What the task asks:
Lines to return, exactly: from the line with "Governance (537, 1268)" to the line with "[Global corruption snapshots: 13" in the entries below, both included.

Dataset records:
━━━━
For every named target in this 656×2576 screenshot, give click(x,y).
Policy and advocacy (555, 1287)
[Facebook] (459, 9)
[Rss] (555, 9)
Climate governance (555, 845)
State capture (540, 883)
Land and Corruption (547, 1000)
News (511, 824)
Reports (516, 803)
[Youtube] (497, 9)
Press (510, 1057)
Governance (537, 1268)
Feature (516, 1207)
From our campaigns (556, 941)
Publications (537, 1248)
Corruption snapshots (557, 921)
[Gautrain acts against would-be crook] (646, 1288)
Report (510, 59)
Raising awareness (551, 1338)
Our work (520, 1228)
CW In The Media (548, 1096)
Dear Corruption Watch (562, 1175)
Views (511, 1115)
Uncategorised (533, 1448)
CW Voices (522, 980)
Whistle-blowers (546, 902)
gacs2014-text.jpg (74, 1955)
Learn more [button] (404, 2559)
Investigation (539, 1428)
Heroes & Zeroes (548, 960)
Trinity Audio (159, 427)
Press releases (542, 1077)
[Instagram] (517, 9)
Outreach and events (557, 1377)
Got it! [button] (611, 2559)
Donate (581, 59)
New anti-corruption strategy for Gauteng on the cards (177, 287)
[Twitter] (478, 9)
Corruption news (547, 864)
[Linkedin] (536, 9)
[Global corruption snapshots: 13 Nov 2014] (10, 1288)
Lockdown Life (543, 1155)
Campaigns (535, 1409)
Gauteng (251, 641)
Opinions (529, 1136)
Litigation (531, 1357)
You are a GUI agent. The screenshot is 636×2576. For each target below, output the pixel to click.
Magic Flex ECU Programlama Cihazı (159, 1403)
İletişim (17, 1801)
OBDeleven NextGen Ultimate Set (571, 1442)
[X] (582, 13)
━━━━
Response to this task:
Governance (537, 1268)
Feature (516, 1207)
From our campaigns (556, 941)
Publications (537, 1248)
Corruption snapshots (557, 921)
[Gautrain acts against would-be crook] (646, 1288)
Report (510, 59)
Raising awareness (551, 1338)
Our work (520, 1228)
CW In The Media (548, 1096)
Dear Corruption Watch (562, 1175)
Views (511, 1115)
Uncategorised (533, 1448)
CW Voices (522, 980)
Whistle-blowers (546, 902)
gacs2014-text.jpg (74, 1955)
Learn more [button] (404, 2559)
Investigation (539, 1428)
Heroes & Zeroes (548, 960)
Trinity Audio (159, 427)
Press releases (542, 1077)
[Instagram] (517, 9)
Outreach and events (557, 1377)
Got it! [button] (611, 2559)
Donate (581, 59)
New anti-corruption strategy for Gauteng on the cards (177, 287)
[Twitter] (478, 9)
Corruption news (547, 864)
[Linkedin] (536, 9)
[Global corruption snapshots: 13 Nov 2014] (10, 1288)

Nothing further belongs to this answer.